Among these 2872 patients with proximal lower-limb DVT and advanced imaging, 124 (4.3%) were diagnosed with MTS. CT venography was the most used diagnostic modality (77%), followed by contrast venography (19%) and MRI (5%). The frequency of MTS diagnoses increased over time, with 78% of cases identified after 2017 (Table 1).

Table 1.

Clinical Characteristics of Patients With Proximal DVT (Confirmed With CT-venography, MRI and/or Contrast Venography) According to the Presence or Absence of May-Thurner Syndrome.

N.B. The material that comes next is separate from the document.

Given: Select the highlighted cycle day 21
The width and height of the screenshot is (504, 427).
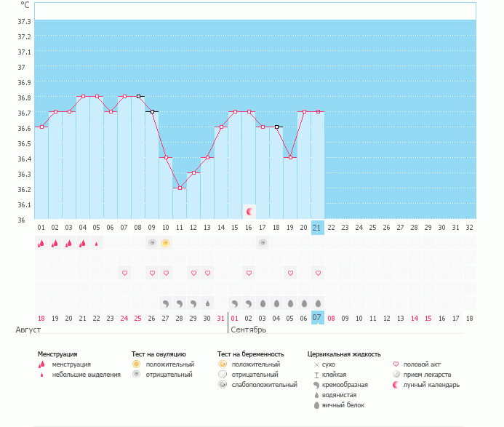Looking at the screenshot, I should pos(317,227).
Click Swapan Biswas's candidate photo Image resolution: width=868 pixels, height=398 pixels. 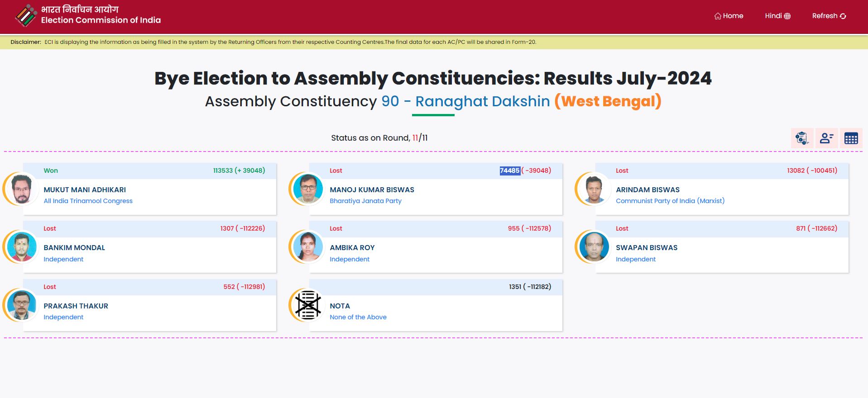click(594, 246)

Variable	May-Thurner	No May-Thurner	STD
Patients, n	124	2748
Female	97 (78%)	1417 (52%)	0.581
Age (mean ± SD)	42 ± 18	62 ± 19	1.031
Body weight (mean kg ± SD)	73 ± 16	75 ± 17	0.108
Risk factors for VTE
Active cancer	6 (4.8%)	746 (27%)	0.638
Recent immobility	16 (13%)	572 (21%)	0.212
Recent surgery	9 (7.3%)	310 (11%)	0.139
Estrogen use*	43 (45%)	205 (15%)	0.689
Pregnancy or postpartum*	6 (6.2%)	27 (1.9%)	0.218
Long-travel	7 (5.6%)	64 (2.4%)	0.165
None of the above (unprovoked)	50 (40%)	1124 (41%)	0.012
Prior VTE	23 (19%)	411 (15%)	0.096
Familial history of VTE	12 (11%)	101 (7.3%)	0.116
Concomitant disorders
Chronic heart failure	2 (1.6%)	113 (4.2%)	0.155
Chronic lung disease	4 (3.2%)	258 (9.4%)	0.255
Prior arterial disease	2 (1.7%)	344 (13%)	0.450
Blood tests
Anemia	41 (33%)	1217 (44%)	0.233
CrCl levels <60 mL/min	7 (5.6%)	819 (30%)	0.666
Initial VTE presentation
Isolated lower-limb DVT	95 (77%)	1313 (48%)	0.622
Concomitant DVT and PE	29 (23%)	1435 (52%)	0.622
Location of the thrombosis
Left-sided DVT	113 (92%)	1218 (46%)	1.134
Bilateral DVT	5 (4.1%)	475 (18%)	0.457
Diagnosis tools
CT-venography	95 (77%)	2380 (87%)	0.260
Positive	95 (100%)	2378 (100%)	0.128
Contrast venography	23 (19%)	367 (13%)	0.142
Positive	23 (100%)	366 (100%)	0.268
Magnetic nuclear resonance	6 (4.8%)	78 (2.8%)	0.104
Positive	6 (100%)	74 (95%)	0.327
Year of Diagnosis
2009-2016	27 (22%)	1331 (48%)	0.581
2017-2024	97 (78%)	1417 (52%)	0.581

Abbreviations: STD, standardized differences; SD, standard deviation; VTE, venous thromboembolism; CrCl, creatinine clearance; DVT, deep vein thrombosis; PE, pulmonary embolism.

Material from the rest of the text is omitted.